WORK TO COMPLETE
Print all of the records below again without a single difference.

------------

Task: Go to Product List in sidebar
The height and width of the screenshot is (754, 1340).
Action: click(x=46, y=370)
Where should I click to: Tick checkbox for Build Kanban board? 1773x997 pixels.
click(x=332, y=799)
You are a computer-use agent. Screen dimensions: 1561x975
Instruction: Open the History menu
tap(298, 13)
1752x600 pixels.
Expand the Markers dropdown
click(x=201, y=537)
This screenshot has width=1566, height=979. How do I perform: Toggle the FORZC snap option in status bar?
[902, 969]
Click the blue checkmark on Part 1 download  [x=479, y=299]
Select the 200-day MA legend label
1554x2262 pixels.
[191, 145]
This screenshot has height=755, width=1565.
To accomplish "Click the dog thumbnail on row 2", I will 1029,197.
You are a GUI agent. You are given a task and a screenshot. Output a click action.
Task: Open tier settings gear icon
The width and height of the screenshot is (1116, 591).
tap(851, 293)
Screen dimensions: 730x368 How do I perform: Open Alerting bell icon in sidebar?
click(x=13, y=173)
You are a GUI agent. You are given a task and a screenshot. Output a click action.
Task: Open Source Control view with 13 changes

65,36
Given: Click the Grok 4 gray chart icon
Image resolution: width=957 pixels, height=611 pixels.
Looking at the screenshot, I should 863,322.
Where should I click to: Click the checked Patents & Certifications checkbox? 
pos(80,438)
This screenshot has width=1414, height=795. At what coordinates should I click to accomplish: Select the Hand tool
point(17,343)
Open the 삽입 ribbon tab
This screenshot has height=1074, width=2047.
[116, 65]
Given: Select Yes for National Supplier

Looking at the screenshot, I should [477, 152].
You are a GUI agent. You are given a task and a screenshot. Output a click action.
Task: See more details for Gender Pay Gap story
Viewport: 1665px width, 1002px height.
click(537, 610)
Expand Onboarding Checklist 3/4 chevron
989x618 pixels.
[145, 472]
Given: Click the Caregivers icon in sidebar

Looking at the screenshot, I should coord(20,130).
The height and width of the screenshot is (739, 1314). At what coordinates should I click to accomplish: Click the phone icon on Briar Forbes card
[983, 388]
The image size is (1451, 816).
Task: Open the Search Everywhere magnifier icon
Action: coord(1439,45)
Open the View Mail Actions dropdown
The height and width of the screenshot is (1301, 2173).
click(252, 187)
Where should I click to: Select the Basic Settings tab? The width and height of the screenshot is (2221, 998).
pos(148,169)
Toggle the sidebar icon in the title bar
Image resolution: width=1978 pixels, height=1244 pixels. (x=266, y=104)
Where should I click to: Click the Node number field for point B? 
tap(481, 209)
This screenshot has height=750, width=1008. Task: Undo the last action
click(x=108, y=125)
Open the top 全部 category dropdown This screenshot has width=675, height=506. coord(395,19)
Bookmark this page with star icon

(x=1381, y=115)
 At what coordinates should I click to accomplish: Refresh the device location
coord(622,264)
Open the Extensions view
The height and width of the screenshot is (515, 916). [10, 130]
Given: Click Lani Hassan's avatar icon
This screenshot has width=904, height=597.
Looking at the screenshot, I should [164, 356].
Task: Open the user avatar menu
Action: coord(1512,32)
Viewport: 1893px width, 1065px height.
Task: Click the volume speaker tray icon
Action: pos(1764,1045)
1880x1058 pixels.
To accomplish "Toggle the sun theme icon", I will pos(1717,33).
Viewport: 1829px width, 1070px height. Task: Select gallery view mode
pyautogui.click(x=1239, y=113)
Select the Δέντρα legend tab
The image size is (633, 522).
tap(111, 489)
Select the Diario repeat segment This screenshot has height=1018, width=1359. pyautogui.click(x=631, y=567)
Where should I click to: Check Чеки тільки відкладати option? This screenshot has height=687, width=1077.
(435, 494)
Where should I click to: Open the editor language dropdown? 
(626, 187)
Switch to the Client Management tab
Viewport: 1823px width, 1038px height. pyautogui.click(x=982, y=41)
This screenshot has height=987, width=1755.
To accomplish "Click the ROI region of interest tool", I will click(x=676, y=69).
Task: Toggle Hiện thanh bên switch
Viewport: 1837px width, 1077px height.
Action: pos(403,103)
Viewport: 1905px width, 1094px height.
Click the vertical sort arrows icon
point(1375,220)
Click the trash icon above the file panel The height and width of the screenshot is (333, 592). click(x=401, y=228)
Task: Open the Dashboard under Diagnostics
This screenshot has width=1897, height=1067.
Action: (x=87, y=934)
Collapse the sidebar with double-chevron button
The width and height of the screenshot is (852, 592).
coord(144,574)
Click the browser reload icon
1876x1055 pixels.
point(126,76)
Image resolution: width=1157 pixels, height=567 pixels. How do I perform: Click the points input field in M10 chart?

------------

ANSWER FOR THIS EXERCISE
Task: Go to Product List in sidebar
The height and width of the screenshot is (754, 1340).
Action: click(x=46, y=370)
Where should I click to: Tick checkbox for Build Kanban board? 1773x997 pixels.
click(x=332, y=799)
You are a computer-use agent. Screen dimensions: 1561x975
Instruction: Open the History menu
tap(298, 13)
1752x600 pixels.
Expand the Markers dropdown
click(x=201, y=537)
This screenshot has width=1566, height=979. How do I perform: Toggle the FORZC snap option in status bar?
[902, 969]
Click the blue checkmark on Part 1 download  [x=479, y=299]
Select the 200-day MA legend label
1554x2262 pixels.
[191, 145]
This screenshot has height=755, width=1565.
To accomplish "Click the dog thumbnail on row 2", I will 1029,197.
You are a GUI agent. You are given a task and a screenshot. Output a click action.
Task: Open tier settings gear icon
The width and height of the screenshot is (1116, 591).
tap(851, 293)
Screen dimensions: 730x368 How do I perform: Open Alerting bell icon in sidebar?
click(x=13, y=173)
You are a GUI agent. You are given a task and a screenshot. Output a click action.
Task: Open Source Control view with 13 changes

65,36
Given: Click the Grok 4 gray chart icon
Image resolution: width=957 pixels, height=611 pixels.
Looking at the screenshot, I should 863,322.
Where should I click to: Click the checked Patents & Certifications checkbox? 
pos(80,438)
This screenshot has width=1414, height=795. At what coordinates should I click to accomplish: Select the Hand tool
point(17,343)
Open the 삽입 ribbon tab
This screenshot has height=1074, width=2047.
[116, 65]
Given: Select Yes for National Supplier

Looking at the screenshot, I should [477, 152].
You are a GUI agent. You are given a task and a screenshot. Output a click action.
Task: See more details for Gender Pay Gap story
Viewport: 1665px width, 1002px height.
click(537, 610)
Expand Onboarding Checklist 3/4 chevron
989x618 pixels.
[145, 472]
Given: Click the Caregivers icon in sidebar

Looking at the screenshot, I should coord(20,130).
The height and width of the screenshot is (739, 1314). At what coordinates should I click to accomplish: Click the phone icon on Briar Forbes card
[983, 388]
The image size is (1451, 816).
Task: Open the Search Everywhere magnifier icon
Action: coord(1439,45)
Open the View Mail Actions dropdown
The height and width of the screenshot is (1301, 2173).
click(252, 187)
Where should I click to: Select the Basic Settings tab? The width and height of the screenshot is (2221, 998).
pos(148,169)
Toggle the sidebar icon in the title bar
Image resolution: width=1978 pixels, height=1244 pixels. (x=266, y=104)
Where should I click to: Click the Node number field for point B? 
tap(481, 209)
This screenshot has height=750, width=1008. Task: Undo the last action
click(x=108, y=125)
Open the top 全部 category dropdown This screenshot has width=675, height=506. coord(395,19)
Bookmark this page with star icon

(x=1381, y=115)
 At what coordinates should I click to accomplish: Refresh the device location
coord(622,264)
Open the Extensions view
The height and width of the screenshot is (515, 916). [10, 130]
Given: Click Lani Hassan's avatar icon
This screenshot has width=904, height=597.
Looking at the screenshot, I should [164, 356].
Task: Open the user avatar menu
Action: coord(1512,32)
Viewport: 1893px width, 1065px height.
Task: Click the volume speaker tray icon
Action: pos(1764,1045)
1880x1058 pixels.
To accomplish "Toggle the sun theme icon", I will pos(1717,33).
Viewport: 1829px width, 1070px height. Task: Select gallery view mode
pyautogui.click(x=1239, y=113)
Select the Δέντρα legend tab
The image size is (633, 522).
tap(111, 489)
Select the Diario repeat segment This screenshot has height=1018, width=1359. pyautogui.click(x=631, y=567)
Where should I click to: Check Чеки тільки відкладати option? This screenshot has height=687, width=1077.
(435, 494)
Where should I click to: Open the editor language dropdown? 
(626, 187)
Switch to the Client Management tab
Viewport: 1823px width, 1038px height. pyautogui.click(x=982, y=41)
This screenshot has height=987, width=1755.
To accomplish "Click the ROI region of interest tool", I will click(x=676, y=69).
Task: Toggle Hiện thanh bên switch
Viewport: 1837px width, 1077px height.
Action: pos(403,103)
Viewport: 1905px width, 1094px height.
Click the vertical sort arrows icon
point(1375,220)
Click the trash icon above the file panel The height and width of the screenshot is (333, 592). click(x=401, y=228)
Task: Open the Dashboard under Diagnostics
This screenshot has width=1897, height=1067.
Action: (x=87, y=934)
Collapse the sidebar with double-chevron button
The width and height of the screenshot is (852, 592).
coord(144,574)
Click the browser reload icon
1876x1055 pixels.
point(126,76)
Image resolution: width=1157 pixels, height=567 pixels. How do I perform: Click the points input field in M10 chart?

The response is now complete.